YOU (South Africa)

Over 50? Have more sex!

A good sex-life in your later years brings with it a host of benefits – from a healthier heart to an antidote to depression

- By MARELIZE POTGIETER

SO YOU think the answer to a good, long life is to eat well, drink moderately and do brain-boosting things such as crossword puzzles. Well yes, all that is important, of course. But there’s a simpler way – and it’s a whole lot more fun. Have sex. Simple as that. Just because you’re getting older doesn’t mean you should stop doing the deed. In fact, there are so many advantages to a regular roll in the hay you’ll be upping your ante in the bedroom faster than you can say “lie back and think of England”.

Apart from providing a kingsize bed full of benefits, having frequent frolics when you’re older than 50 can actually make you sharper.

It’s true: clever people from top universiti­es in the UK have proved it.

“Sexual relationsh­ips in later life aren’t just important for sex per se, they impact other factors – in this case cognitive function,” says Hayley Wright, lead researcher at Coventry University’s centre for research in psychology, behaviour and achievemen­t.

The study, done in conjunctio­n with Oxford University, involved 73 people (28 men and 45 women) aged between 50 and 83. All were quizzed about their sexual habits: 37 indicated they were having sex on a weekly basis, 26 were doing it monthly and 10 weren’t having it at all.

Mental function was tested and it was found that those having the most sex on average scored two points higher in certain tasks compared with those who were having it once a month. And the once-monthlies scored four points more than the abstainers.

The biggest impact was on speech fluency – tested by finding out how many animals starting with the letter “f ” the study subjects could name in a minute, for instance. The getting-it-alls also did better in visual tests, such as drawing copies of complicate­d pictures.

The production of brain chemicals such as dopamine and oxytocin is stimulated when you’re . . . well, stimulated, researcher­s believe.

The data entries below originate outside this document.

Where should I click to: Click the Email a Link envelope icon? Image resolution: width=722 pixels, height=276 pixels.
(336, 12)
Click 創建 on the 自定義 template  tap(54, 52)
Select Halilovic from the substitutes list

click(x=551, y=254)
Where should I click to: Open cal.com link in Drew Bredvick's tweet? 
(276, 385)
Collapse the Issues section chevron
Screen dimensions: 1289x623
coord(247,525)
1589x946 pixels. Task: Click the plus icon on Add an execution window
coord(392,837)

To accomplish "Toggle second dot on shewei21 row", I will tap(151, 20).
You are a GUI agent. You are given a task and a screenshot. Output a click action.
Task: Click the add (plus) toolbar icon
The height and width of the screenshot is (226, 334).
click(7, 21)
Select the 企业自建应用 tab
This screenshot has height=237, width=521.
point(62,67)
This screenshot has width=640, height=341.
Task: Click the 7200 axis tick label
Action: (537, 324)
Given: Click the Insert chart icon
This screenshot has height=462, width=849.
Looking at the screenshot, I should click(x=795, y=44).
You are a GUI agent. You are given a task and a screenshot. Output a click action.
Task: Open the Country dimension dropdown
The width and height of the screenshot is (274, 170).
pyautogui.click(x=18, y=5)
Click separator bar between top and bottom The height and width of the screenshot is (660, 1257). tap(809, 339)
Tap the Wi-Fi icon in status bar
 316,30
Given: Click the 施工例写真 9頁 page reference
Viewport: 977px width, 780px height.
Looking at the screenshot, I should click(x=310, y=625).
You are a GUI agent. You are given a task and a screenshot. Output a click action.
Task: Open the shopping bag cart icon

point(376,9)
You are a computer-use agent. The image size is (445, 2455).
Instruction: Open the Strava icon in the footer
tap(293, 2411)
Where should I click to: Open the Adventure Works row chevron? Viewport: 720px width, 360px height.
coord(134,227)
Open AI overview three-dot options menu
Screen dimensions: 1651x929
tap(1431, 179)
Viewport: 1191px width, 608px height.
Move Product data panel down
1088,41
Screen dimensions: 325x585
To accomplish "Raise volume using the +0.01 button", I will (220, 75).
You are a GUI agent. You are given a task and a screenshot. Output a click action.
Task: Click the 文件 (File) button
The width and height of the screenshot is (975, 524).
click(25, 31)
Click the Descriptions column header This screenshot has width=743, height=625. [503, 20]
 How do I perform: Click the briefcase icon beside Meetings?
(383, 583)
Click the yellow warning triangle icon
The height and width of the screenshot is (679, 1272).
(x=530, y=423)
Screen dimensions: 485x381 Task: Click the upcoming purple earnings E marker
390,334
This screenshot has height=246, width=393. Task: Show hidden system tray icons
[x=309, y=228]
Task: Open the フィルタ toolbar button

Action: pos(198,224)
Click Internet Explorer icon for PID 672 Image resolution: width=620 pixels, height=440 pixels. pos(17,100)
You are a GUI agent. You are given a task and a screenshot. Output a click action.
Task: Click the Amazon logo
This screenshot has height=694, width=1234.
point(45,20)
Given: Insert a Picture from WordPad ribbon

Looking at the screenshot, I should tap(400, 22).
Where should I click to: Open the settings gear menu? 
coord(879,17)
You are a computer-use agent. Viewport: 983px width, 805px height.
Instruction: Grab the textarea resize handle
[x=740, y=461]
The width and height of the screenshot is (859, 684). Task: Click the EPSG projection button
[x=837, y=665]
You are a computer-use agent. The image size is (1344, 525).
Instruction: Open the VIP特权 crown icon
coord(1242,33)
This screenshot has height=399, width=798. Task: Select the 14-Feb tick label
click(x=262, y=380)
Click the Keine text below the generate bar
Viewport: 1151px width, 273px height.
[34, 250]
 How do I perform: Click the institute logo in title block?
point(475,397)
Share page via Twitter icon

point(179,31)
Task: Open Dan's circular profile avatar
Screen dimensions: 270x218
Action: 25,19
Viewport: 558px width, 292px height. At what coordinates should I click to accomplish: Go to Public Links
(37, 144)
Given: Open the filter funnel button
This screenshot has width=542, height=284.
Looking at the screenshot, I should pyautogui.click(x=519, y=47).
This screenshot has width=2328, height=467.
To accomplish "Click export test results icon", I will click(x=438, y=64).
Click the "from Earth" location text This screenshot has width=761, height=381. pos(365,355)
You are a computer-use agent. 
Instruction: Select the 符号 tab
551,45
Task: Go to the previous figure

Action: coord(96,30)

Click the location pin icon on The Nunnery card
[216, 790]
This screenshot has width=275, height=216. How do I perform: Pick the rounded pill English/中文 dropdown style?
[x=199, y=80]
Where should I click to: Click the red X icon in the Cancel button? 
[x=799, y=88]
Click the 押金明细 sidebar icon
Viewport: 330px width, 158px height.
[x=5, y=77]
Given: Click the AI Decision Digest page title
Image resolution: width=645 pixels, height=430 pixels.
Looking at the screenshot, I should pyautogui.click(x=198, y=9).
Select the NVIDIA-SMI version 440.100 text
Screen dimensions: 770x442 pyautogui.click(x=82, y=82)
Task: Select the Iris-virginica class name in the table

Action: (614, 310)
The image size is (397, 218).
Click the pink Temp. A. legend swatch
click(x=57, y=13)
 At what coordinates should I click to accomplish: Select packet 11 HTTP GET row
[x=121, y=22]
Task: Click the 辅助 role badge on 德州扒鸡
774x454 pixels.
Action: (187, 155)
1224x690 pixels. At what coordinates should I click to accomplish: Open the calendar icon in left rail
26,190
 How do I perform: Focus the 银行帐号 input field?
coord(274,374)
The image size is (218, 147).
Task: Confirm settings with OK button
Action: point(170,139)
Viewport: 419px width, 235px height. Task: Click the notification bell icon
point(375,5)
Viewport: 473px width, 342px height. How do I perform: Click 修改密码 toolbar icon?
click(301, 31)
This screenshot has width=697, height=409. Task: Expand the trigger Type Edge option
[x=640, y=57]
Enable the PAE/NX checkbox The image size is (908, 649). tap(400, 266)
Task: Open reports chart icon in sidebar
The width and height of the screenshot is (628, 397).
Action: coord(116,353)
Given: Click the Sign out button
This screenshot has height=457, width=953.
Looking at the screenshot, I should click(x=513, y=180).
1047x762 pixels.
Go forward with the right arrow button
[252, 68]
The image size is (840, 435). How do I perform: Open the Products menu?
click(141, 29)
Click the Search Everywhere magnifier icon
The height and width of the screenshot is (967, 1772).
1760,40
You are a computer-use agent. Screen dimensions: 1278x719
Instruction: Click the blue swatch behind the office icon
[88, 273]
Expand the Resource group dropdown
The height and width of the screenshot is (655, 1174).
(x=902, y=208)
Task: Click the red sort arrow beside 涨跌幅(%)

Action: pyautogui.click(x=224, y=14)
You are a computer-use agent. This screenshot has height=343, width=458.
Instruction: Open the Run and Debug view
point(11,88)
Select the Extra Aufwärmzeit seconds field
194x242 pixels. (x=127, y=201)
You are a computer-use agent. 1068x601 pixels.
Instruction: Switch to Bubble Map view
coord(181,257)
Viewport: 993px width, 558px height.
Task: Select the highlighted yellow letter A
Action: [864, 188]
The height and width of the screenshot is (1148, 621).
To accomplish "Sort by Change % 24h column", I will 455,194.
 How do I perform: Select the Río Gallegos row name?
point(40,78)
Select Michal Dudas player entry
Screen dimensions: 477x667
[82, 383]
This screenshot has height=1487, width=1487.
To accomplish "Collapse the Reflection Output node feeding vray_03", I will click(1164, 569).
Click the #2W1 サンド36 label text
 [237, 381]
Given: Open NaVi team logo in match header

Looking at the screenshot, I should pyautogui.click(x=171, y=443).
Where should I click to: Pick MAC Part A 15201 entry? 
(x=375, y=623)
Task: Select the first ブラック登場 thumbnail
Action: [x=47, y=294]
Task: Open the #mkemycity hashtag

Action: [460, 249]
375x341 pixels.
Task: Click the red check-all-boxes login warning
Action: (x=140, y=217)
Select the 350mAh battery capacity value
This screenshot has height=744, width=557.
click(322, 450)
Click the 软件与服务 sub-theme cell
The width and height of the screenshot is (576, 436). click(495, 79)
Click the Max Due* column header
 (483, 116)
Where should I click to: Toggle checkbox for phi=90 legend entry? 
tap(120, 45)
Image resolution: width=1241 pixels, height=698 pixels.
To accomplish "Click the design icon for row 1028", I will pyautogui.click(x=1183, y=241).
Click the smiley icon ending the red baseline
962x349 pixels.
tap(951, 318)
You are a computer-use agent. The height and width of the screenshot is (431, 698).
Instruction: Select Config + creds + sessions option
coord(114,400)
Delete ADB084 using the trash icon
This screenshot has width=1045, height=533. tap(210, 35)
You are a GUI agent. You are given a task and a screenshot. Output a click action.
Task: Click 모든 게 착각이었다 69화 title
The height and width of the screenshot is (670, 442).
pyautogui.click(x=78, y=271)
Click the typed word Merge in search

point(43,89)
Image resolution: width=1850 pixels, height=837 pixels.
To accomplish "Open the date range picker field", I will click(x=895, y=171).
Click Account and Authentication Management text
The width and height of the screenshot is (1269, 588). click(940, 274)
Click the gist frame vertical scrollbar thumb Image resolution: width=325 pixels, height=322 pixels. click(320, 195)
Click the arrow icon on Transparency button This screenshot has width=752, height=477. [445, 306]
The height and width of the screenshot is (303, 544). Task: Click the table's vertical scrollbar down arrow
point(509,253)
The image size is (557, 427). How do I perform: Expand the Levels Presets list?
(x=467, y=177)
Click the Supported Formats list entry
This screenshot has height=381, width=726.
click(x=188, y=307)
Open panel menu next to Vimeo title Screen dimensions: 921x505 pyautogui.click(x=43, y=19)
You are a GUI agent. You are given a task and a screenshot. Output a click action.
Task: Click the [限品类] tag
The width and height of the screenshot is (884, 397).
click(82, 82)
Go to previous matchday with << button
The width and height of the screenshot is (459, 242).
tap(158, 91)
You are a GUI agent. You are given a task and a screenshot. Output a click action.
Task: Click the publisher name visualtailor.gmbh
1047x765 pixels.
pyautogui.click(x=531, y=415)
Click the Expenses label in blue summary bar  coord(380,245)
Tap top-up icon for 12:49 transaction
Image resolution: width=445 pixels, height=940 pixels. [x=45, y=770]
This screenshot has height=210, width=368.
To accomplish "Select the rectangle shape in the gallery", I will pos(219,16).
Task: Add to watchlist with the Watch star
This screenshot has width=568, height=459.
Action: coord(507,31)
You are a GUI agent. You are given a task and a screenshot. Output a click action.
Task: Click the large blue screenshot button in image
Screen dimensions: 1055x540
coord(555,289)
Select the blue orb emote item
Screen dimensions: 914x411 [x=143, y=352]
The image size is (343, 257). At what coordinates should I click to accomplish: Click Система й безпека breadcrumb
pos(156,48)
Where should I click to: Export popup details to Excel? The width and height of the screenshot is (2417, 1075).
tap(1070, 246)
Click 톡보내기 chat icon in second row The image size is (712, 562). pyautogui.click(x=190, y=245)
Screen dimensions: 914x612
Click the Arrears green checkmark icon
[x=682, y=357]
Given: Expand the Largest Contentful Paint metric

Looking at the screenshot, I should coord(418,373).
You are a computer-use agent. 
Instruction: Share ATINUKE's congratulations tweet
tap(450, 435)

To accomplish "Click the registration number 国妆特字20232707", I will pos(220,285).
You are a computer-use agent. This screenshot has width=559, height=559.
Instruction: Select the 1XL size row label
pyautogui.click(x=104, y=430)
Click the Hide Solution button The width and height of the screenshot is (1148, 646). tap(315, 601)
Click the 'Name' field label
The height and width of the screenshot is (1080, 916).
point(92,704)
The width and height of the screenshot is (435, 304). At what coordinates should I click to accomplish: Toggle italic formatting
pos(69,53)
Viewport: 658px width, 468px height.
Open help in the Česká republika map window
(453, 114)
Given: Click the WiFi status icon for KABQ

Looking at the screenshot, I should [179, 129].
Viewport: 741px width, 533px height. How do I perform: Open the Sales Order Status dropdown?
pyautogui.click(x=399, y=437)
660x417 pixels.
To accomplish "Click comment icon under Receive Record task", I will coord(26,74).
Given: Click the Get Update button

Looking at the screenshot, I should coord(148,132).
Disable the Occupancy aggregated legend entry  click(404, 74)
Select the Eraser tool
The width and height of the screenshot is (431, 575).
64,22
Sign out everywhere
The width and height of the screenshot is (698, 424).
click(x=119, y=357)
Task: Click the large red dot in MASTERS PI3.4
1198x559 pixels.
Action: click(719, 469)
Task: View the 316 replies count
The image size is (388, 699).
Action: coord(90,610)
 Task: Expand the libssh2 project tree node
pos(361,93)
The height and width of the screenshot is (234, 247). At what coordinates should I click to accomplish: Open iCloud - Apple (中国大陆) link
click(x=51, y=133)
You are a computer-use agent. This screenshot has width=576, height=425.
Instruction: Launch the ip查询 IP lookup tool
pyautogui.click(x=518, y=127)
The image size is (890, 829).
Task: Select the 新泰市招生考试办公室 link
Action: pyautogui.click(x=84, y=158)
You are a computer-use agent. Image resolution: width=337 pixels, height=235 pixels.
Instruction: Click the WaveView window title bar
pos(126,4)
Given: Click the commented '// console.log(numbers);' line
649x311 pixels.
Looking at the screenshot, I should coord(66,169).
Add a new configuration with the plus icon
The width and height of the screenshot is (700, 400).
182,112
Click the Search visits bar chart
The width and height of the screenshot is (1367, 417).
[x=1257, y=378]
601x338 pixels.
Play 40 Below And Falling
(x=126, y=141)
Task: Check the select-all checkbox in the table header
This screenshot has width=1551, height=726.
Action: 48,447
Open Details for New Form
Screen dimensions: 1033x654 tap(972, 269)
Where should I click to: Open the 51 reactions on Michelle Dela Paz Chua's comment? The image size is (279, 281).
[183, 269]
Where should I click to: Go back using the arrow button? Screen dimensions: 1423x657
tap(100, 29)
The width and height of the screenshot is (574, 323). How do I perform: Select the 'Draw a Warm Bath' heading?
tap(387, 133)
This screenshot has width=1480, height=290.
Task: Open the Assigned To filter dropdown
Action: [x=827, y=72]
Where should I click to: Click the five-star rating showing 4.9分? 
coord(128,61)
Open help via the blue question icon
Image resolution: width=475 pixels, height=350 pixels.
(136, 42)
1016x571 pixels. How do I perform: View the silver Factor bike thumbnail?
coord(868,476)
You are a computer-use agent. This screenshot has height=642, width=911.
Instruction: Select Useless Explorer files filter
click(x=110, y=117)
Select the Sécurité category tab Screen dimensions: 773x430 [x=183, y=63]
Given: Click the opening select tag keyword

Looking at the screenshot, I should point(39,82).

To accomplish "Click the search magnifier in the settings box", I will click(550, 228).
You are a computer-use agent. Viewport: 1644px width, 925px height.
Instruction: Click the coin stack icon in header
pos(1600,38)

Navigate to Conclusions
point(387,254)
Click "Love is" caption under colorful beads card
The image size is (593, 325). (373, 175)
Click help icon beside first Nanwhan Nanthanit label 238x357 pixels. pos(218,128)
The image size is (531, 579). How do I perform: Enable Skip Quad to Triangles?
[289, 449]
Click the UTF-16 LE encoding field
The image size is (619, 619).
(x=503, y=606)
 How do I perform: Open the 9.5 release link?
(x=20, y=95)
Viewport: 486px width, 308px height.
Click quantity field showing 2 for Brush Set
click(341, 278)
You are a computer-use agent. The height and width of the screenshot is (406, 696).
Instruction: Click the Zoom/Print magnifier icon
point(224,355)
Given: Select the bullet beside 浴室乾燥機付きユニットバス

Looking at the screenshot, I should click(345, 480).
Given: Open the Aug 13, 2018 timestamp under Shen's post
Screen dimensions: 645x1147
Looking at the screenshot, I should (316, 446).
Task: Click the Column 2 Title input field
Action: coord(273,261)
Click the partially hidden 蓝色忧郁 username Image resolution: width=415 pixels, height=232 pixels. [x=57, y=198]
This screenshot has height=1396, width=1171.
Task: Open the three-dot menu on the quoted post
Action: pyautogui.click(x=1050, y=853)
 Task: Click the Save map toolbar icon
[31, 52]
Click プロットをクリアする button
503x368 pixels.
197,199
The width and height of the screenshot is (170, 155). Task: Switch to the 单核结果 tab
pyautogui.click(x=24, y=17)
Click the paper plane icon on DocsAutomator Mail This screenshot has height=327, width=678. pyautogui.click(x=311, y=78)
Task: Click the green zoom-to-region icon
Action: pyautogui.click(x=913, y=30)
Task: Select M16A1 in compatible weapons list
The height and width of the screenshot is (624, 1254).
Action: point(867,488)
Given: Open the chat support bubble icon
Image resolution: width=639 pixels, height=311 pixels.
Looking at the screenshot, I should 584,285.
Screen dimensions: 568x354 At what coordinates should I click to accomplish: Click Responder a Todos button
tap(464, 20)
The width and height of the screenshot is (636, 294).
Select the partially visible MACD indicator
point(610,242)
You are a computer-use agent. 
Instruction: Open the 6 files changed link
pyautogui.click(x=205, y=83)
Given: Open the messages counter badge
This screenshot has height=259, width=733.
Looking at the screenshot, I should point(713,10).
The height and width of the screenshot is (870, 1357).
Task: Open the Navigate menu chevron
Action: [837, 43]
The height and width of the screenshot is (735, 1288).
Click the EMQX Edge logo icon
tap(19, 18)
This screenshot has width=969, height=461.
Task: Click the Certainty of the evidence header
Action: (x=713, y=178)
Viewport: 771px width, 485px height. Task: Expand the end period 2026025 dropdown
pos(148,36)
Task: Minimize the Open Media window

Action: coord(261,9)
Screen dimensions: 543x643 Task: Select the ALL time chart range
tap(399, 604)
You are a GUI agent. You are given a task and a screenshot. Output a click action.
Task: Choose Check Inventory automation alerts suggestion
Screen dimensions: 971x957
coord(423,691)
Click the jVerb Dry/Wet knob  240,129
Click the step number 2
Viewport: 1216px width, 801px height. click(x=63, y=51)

These feel-good hormones assist in the transferen­ce of signals in the brain.

Sex is good for all sorts of other things too.

“If you have a healthy sex-life in your thirties and you sustain that into your fifties and beyond, you’ll reap many benefits,” says Dr Jireh Serfontein, a Pretoriaba­sed medical doctor who works in the field of sexual medicine. “And someone who starts having sex only in their fifties will experience the same.”

Carnal knowledge, it seems, is a wonderful thing.